┌─ Data provided

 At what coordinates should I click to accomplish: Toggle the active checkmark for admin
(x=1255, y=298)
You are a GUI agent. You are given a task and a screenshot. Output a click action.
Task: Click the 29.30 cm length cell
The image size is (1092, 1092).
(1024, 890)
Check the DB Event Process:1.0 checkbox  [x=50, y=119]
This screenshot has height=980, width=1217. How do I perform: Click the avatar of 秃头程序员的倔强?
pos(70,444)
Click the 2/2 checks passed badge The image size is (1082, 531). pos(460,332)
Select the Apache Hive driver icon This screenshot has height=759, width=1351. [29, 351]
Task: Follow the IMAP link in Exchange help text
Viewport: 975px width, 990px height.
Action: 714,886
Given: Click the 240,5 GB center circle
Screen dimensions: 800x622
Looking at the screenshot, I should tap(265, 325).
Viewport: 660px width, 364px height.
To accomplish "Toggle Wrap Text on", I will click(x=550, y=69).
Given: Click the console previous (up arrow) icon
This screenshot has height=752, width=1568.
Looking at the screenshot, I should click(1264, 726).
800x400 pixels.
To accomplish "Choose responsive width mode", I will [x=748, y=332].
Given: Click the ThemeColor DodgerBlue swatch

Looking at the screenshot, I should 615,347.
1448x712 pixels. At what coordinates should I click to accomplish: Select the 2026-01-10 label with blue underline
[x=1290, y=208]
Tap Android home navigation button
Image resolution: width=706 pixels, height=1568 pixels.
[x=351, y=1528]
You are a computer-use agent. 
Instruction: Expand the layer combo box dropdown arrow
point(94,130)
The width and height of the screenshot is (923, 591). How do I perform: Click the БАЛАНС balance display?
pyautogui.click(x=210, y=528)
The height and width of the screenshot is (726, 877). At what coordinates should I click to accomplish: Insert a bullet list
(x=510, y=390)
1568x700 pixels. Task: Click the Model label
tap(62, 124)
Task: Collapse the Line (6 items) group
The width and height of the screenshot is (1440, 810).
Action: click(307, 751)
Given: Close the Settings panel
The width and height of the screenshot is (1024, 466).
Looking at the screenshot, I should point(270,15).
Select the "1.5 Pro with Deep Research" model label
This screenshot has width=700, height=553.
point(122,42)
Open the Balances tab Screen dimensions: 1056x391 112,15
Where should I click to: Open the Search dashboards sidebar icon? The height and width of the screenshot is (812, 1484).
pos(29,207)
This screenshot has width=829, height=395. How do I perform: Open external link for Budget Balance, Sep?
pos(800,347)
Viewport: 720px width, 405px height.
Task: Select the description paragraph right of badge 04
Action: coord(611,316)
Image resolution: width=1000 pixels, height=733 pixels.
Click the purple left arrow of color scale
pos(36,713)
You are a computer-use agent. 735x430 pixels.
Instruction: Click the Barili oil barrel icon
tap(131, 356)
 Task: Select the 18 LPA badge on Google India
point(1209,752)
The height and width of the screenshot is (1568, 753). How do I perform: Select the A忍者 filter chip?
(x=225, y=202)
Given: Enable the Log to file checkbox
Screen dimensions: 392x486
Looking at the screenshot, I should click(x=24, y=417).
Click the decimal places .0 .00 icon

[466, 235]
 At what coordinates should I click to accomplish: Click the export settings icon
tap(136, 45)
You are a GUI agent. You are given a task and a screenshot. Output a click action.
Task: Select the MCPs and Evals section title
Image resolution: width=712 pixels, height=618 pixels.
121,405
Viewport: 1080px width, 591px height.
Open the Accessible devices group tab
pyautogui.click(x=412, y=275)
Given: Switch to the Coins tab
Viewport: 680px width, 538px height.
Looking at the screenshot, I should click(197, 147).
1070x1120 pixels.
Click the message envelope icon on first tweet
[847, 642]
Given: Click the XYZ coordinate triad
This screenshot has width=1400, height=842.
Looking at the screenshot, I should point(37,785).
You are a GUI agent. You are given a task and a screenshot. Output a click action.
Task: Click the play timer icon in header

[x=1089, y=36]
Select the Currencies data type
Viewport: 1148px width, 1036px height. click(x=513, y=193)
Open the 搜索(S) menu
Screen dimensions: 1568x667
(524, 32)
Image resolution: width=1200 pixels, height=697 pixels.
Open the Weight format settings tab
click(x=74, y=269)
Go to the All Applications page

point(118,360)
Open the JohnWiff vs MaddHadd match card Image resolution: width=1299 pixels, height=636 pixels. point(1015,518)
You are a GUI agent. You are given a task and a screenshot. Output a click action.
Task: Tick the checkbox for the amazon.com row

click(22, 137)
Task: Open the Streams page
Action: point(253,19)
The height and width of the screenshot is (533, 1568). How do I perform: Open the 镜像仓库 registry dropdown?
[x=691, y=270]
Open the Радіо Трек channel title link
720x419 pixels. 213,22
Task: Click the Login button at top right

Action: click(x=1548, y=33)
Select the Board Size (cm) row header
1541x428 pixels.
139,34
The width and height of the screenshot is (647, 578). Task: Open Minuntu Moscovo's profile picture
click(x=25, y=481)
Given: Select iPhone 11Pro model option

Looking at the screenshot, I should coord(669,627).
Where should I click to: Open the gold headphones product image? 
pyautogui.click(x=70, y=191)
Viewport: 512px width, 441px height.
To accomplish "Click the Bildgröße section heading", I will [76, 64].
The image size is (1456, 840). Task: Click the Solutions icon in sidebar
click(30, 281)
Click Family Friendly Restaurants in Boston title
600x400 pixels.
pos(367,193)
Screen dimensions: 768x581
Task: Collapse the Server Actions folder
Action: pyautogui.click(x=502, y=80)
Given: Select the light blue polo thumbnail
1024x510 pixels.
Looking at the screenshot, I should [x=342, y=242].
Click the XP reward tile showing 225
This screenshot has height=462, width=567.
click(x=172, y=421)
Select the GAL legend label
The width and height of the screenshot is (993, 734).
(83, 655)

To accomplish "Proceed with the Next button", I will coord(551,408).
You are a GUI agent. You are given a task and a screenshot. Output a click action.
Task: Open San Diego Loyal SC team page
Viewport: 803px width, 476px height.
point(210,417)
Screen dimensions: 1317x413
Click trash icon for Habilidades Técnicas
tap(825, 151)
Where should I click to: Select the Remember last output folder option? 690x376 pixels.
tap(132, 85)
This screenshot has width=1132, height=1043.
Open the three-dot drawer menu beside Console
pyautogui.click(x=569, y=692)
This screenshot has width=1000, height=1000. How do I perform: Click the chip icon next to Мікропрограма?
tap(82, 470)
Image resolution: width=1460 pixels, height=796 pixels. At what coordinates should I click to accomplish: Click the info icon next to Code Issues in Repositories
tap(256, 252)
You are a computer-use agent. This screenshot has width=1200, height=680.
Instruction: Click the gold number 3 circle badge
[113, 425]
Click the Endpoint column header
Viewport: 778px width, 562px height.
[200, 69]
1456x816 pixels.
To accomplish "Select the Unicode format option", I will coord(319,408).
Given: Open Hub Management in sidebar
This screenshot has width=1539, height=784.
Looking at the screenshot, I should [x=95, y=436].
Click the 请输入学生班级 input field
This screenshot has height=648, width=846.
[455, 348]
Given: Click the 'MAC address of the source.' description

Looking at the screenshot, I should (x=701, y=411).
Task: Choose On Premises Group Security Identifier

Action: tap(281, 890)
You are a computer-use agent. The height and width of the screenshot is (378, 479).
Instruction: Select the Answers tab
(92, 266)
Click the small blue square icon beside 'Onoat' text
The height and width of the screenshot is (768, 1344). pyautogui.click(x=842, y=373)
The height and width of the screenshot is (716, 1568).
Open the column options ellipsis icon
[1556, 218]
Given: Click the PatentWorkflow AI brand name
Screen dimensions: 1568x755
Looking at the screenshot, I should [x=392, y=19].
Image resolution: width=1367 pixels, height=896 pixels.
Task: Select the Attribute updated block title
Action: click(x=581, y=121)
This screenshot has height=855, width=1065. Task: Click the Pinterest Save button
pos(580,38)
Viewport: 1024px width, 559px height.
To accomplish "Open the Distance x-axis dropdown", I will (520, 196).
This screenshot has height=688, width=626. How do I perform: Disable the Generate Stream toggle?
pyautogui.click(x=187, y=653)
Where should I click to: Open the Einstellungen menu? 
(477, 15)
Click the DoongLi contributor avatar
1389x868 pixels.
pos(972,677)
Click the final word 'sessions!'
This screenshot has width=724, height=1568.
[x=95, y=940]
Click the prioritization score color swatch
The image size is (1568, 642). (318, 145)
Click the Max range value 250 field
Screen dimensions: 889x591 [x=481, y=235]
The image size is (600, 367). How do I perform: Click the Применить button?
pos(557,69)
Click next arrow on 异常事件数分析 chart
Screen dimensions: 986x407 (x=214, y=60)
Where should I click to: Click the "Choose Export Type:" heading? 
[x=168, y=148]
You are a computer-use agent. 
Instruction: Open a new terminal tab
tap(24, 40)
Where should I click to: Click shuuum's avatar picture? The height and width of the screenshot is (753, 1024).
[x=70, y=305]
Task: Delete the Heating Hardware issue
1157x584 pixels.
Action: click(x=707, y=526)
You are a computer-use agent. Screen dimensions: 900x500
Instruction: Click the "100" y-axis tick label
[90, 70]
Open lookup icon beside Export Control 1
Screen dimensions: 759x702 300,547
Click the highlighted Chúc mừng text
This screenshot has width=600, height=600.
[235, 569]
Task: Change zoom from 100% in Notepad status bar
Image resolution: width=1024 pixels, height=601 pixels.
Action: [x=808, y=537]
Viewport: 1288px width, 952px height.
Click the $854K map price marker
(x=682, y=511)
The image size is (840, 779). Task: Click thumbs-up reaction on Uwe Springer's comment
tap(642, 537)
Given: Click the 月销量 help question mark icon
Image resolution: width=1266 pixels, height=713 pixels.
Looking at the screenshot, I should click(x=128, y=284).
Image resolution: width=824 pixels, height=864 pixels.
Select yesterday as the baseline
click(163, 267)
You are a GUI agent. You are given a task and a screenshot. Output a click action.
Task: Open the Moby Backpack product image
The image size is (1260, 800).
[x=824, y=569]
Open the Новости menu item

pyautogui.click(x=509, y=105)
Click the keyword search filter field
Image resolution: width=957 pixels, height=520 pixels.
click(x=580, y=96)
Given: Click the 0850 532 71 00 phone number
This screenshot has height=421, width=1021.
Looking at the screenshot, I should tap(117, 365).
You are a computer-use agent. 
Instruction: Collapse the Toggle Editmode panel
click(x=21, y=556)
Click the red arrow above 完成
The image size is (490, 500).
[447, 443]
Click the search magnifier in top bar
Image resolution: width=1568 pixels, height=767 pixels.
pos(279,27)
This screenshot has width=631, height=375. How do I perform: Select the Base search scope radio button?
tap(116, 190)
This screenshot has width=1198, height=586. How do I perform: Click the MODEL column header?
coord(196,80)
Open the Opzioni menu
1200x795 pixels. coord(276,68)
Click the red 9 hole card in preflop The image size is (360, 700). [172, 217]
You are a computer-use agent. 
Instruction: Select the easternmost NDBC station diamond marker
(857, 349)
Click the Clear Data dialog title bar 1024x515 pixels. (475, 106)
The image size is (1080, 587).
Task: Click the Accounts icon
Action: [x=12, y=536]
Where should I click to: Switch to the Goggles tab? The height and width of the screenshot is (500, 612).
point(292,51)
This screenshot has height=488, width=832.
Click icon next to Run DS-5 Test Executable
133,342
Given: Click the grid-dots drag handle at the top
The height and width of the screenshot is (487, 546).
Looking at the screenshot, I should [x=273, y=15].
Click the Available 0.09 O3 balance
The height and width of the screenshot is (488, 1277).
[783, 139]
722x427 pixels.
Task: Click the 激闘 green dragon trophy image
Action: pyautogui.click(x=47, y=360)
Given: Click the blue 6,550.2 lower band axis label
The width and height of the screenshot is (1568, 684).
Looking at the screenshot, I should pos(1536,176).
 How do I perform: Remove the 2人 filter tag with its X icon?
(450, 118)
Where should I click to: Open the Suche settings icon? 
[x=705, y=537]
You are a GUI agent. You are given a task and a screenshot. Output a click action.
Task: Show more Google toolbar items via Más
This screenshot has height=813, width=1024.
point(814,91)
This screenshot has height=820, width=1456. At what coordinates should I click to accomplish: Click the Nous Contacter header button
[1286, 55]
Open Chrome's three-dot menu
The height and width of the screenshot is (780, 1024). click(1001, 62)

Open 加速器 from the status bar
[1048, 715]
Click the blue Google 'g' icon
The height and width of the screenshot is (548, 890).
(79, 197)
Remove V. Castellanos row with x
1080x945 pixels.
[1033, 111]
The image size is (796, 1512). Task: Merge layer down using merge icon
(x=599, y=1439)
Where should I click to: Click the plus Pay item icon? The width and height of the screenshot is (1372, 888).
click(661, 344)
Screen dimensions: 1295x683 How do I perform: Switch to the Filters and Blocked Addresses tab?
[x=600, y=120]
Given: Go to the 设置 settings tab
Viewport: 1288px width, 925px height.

└─

● What the task requires
Pull every line with "section" from the records.

● Exercise solution
Task: Select the MCPs and Evals section title
To accomplish "Click the Bildgröße section heading", I will [76, 64].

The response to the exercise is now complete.